Without addressing the human resource situation, public sector health care will remain of poor quality and largely unacceptable, forcing patients to go to the private sector. Therefore, it seems as if NHPS is likely to benefit private parties more than government health services. This will ultimately be unsustainable and for even detrimental to the poor for whom the scheme is intended. To maximise benefits, it may be wise to establish a link among various health initiatives announced in the budget and also with related programmes such as the National Health Mission. Clarity is also needed on what services will be provided by government health facilities and for which conditions patients will have to use private parties and what mechanisms are being thought of. There is a need for uniform pricing systems for various health interventions, including diagnostics and medicines, and making them transparent by displaying them in hospital premises.

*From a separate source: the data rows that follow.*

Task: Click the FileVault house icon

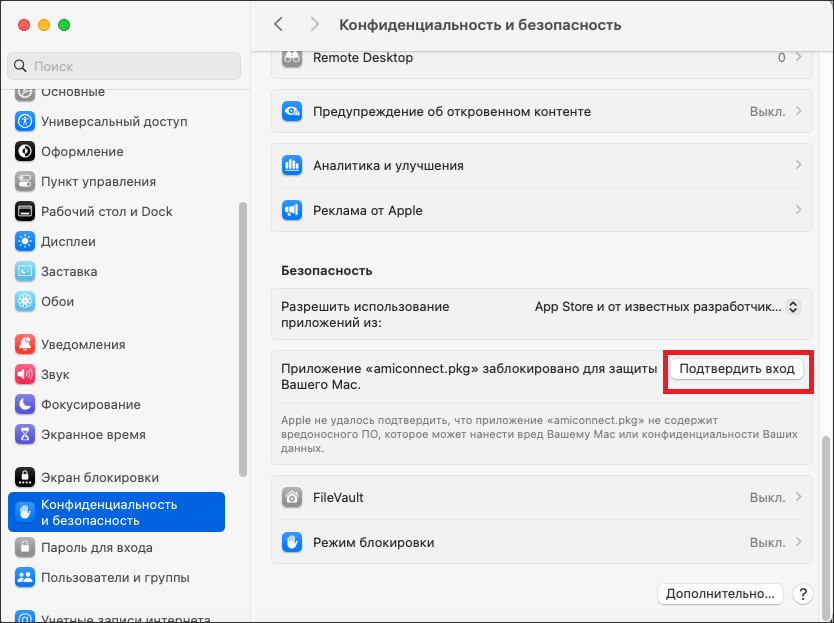Action: click(x=292, y=496)
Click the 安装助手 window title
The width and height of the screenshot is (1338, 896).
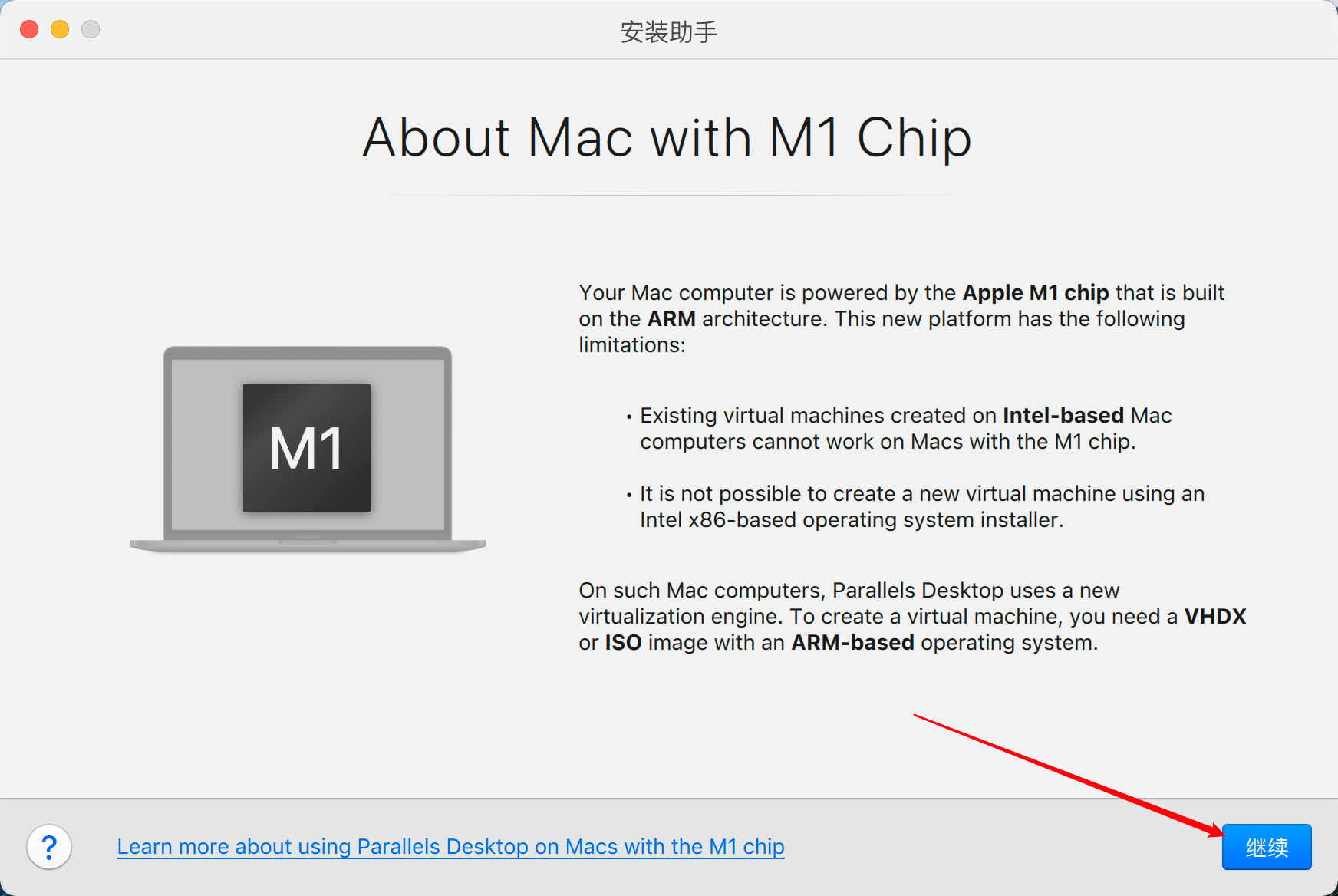(668, 31)
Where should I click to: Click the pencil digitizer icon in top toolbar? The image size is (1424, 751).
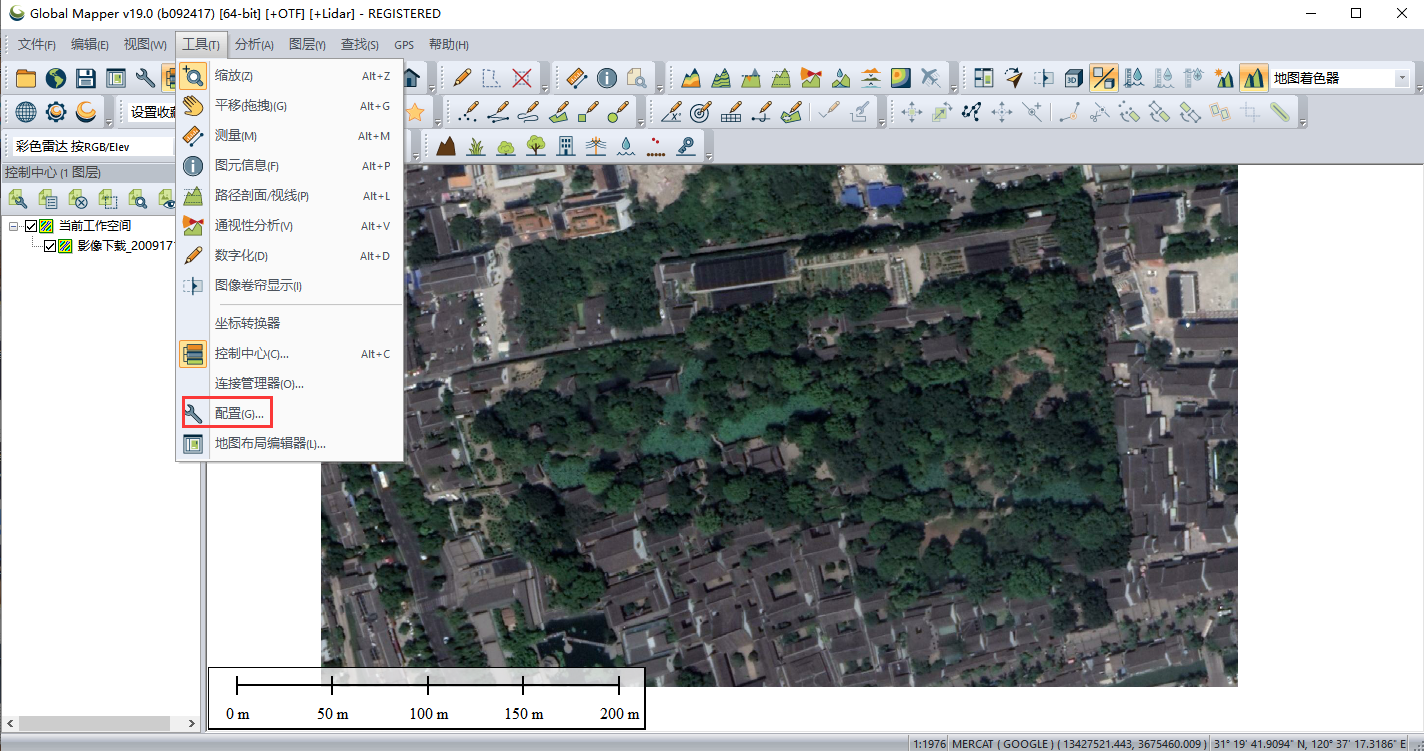462,78
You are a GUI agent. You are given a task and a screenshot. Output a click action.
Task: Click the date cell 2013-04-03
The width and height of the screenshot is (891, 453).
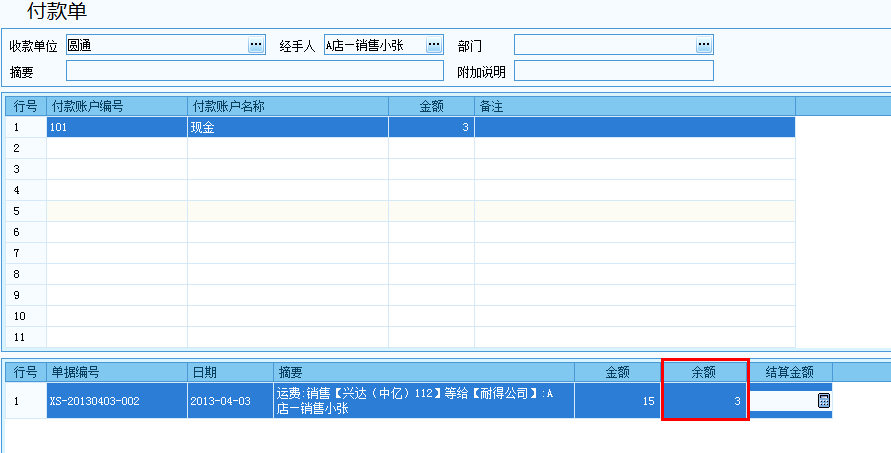tap(229, 401)
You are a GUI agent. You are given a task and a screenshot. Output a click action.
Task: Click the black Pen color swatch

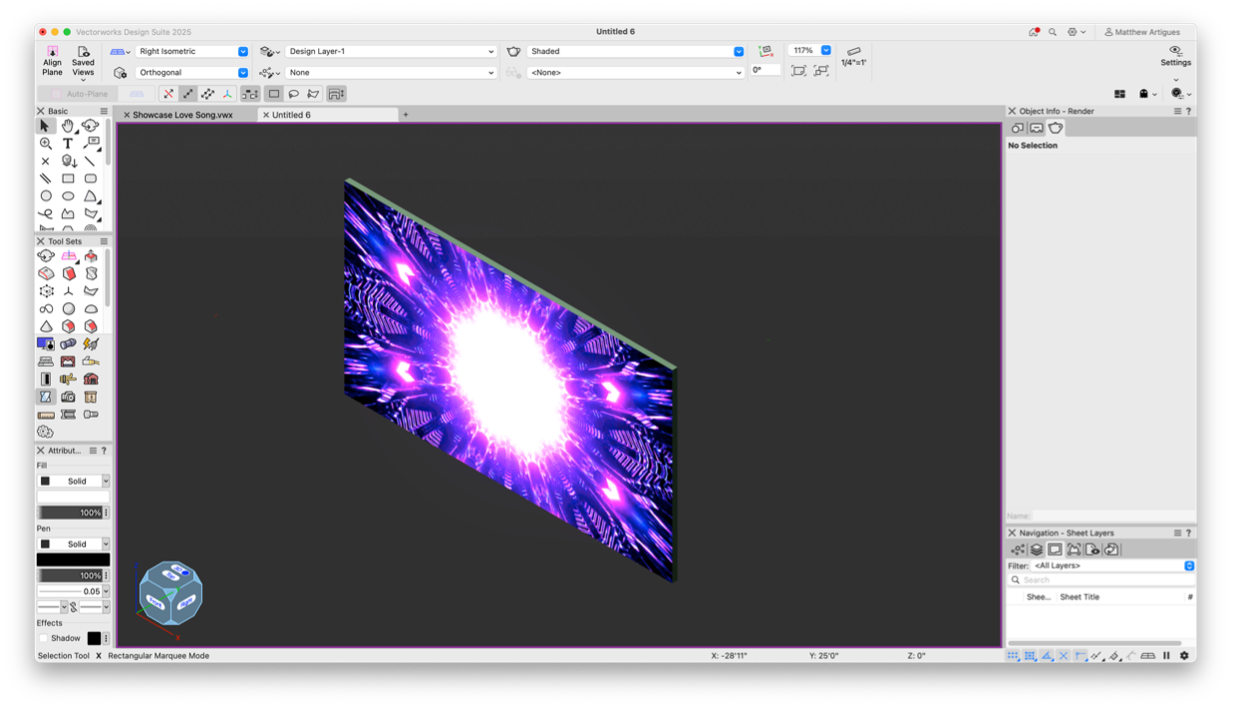click(73, 560)
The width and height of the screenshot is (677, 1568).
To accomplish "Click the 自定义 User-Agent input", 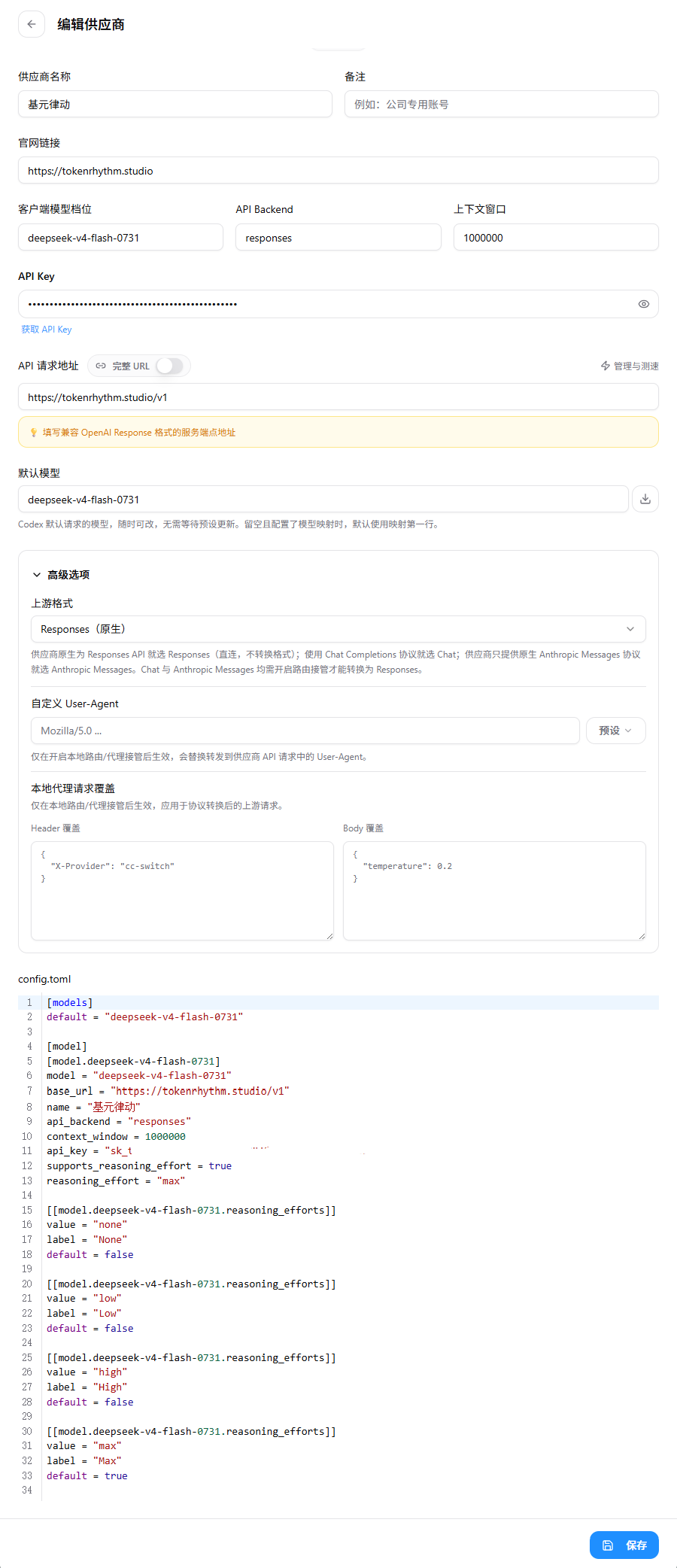I will click(x=305, y=731).
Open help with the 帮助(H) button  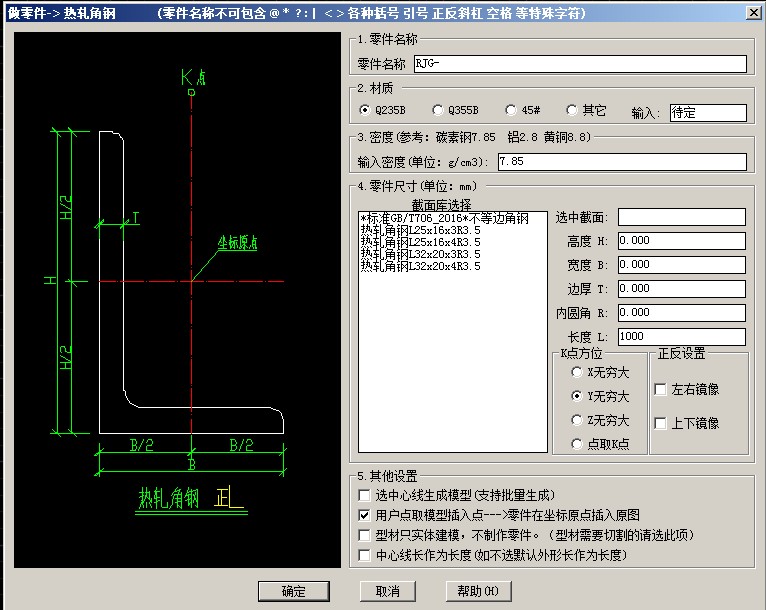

Moreover, a continuum of care system also needs to be established by linking institutions or hospitals, with health centres and the community. Community engagement is thus crucial in planning and implementation of the programme and in ensuring that the health and wellness centres and the primary health centres are responsive to the needs of the community.
Finally, the scheme is innovative and path-breaking in the history of public health in India, which may have a transformative impact if implemented in an effective and coordinated manner. The enduring interest and level of discussion in the media do reflect the wider realisation in the country that only healthy people can build a strong and prosperous nation.